Elle sentait la distance entre eux s'étirer et se refermer à la fois, comme un piège invisible. La tension était insupportable.

Elle haussait les épaules, comme pour dissiper cette lourdeur, mais chaque geste semblait être perçu comme un défi. Il se rapprocha encore, presque trop près, jusqu'à ce que son souffle caresse sa peau.

- Et toi, tu penses être prête ? demanda-t-il, son ton plus doux, mais toujours teinté de cette froideur qui l'accompagnait partout.

Elle le regarda, incertaine, mais prête à tout pour casser ce silence entre eux. Elle ne voulait plus de cette ambiguïté.

- Je ne sais pas. Mais je suis là, Bastien.

Il se recula enfin, le regard se faisant plus dur, plus distant.
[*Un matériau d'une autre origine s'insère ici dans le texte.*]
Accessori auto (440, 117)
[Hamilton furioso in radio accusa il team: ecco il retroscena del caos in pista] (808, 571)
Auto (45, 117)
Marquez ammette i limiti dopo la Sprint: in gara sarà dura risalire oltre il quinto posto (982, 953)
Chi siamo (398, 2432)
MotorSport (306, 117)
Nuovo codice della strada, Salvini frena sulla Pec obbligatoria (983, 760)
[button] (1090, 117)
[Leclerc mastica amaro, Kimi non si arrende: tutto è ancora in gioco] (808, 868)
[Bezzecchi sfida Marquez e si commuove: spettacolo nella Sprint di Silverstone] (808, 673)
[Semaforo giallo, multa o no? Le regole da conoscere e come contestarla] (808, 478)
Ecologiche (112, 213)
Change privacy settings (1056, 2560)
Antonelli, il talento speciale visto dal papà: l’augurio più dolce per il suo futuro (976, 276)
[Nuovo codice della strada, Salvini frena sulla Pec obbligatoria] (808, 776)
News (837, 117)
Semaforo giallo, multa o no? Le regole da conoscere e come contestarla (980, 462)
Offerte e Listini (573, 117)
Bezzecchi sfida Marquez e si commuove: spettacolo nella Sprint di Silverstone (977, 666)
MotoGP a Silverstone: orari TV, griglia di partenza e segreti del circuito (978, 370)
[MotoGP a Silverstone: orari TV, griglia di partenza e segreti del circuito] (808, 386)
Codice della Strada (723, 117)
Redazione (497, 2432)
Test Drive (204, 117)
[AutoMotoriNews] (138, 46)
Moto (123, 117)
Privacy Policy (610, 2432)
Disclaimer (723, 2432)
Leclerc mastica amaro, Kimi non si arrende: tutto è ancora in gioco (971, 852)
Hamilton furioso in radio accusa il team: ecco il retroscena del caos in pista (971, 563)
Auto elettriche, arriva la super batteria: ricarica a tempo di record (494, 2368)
- Tu es là. Oui, c'est tout ce que tu sais. Mais il n'y a rien de simple dans ce monde. Rien de facile.

Elle baissa les yeux, se sentant soudainement seule au milieu de cette pièce démesurée.

Il tourna le dos, se dirigeant vers la porte.

- Ce n'est pas un dîner, Camille. C'est une guerre silencieuse.

Il s'arrêta juste avant de quitter la pièce, jetant un dernier regard vers elle.

- Et tu n'es pas prête à affronter ça.

La porte se ferma dans un bruit sourd, laissant Camille seule, le cœur lourd et les pensées en désordre. Elle n'avait pas compris ce qui se passait ici, ni pourquoi tout semblait si difficile. Mais une chose était certaine : elle n'avait pas l'intention de céder.

Pas maintenant. Pas après tout ce qu'il venait de lui dire.